Could there be such a thing as a plural virginity?

Anyway. They were.

And I began to think about all the stress and the anxiety and how ginormous a wedge this had driven between two people and what most of us take for granted in life – a loving, (hopefully), sexual relationship between two human beings. Virginity loss has a lot to answer for really, because after all, what is it?

If we go with the traditional definition then it is one teeny incidence of penetrative sex.

So that’s it then is it? And then it’s all over? Dammed to hell for evermore because of an experience that is frankly likely to take up less then ten minutes of your life. Well, at least the first time anyway.

Virginity.

I’ve said it before and I’ll say it again. It’s an eleven-letter word but its impact cannot be overstated. Wars have been fought over it, lives lost – and begun. Marriages made and ended. Is it a sensible proposition for its existence to be so very tenuous and dependent on just one, quite possibly, innocent instance of penetrative sex?

As you may have guessed, I am not weighed down by religion. I like church but I don’t have to go, so mostly I don’t. Some people do, so for them, here is John, my religious correspondent, as he shall now come to be known, with his definition of virginity loss. Take notes, Chloe, this is what you could get away with if you did decide to go down that path and not feel cast asunder afterwards:


‘This email contains a certain amount of gore, but that doesn't bother me, I now realize, because I was brought up in a medical household, my Dad is a retired GP and Mum is a pharmacist. Nonetheless, I think it's important for Chloe to be aware of these things.

My definition of the loss of virginity is the traditional definition of the union of a penis and vagina with probable ejaculation by the male. This brings me to another important point. My wife and I have used condoms for nearly 20 years and don't bear any guilt about it. The Catholic hierarchy's view about contraception as distinct from abortion demonstrates that they are living in cloud cuckoo land. I would certainly encourage Chloe to use a condom with someone from both a sexual health point of view and also preventing conception.

If she was to accept my definition of the loss of virginity, she still has a lot of freedom to retain her virginity and develop satisfying sexual relationships with men, (and women for that matter), that involve removing clothing, allowing hands and fingers to explore all parts of someone's body including hers, (masturbation is natural and not evil), kissing, cuddling and usage of her and her partners tongue etc etc. My wife and I engaged in this type of activity for two years before we got married.’

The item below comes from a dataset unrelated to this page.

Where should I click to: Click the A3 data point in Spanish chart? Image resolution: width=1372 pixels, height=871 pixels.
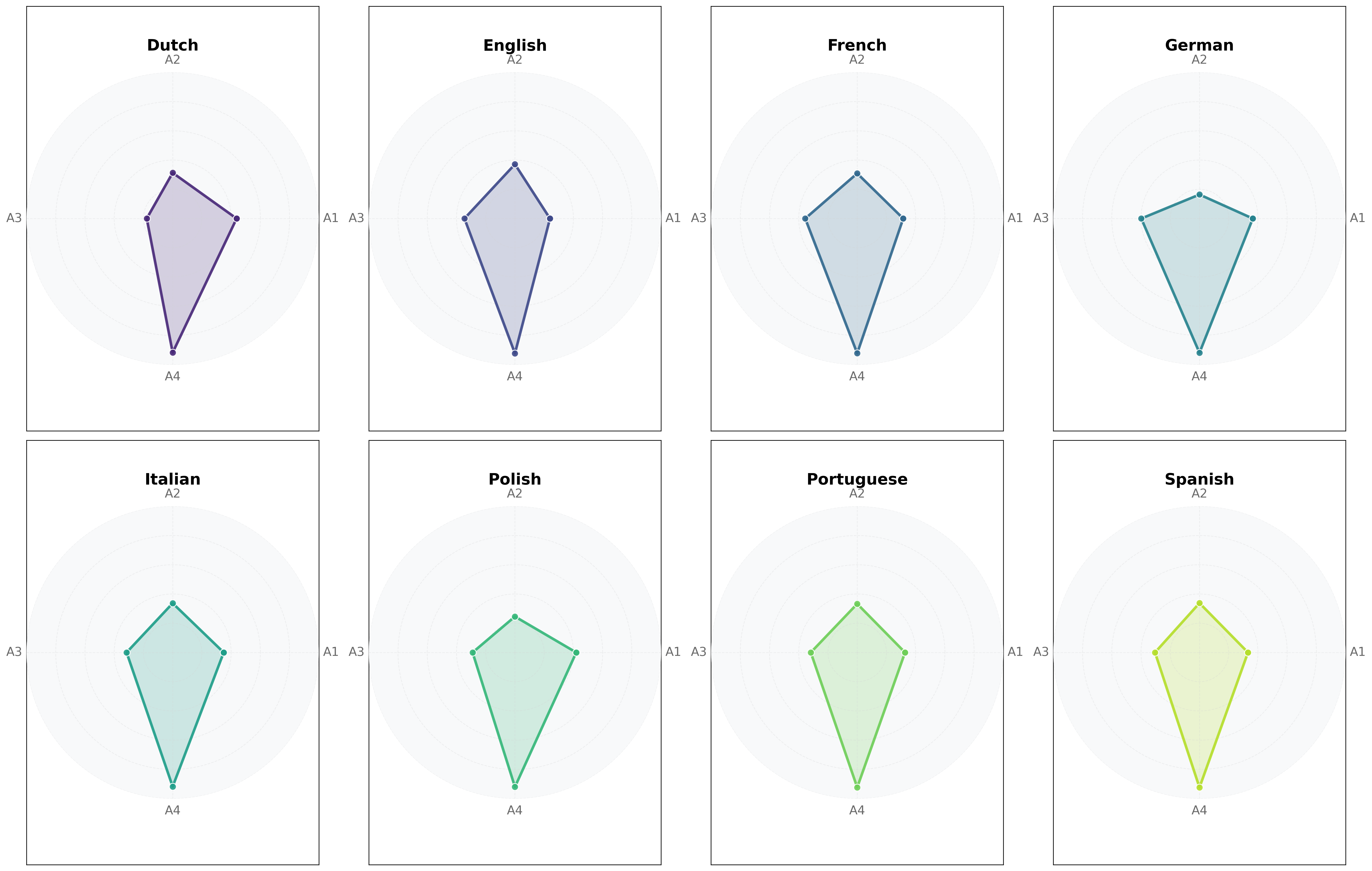click(1155, 652)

So basically everything then.

Chloe, most of what my religious correspondent refers to above is way more intimate and sexually satisfying than most people’s first experience of penetrative sex. If you can get any or all of the above down pat, then the rest will be a walk in the park. Or on it. Or next to it. Or behind the bike shed.

Wherever and whenever you like.

March 29, 2007

Any major dude will tell you...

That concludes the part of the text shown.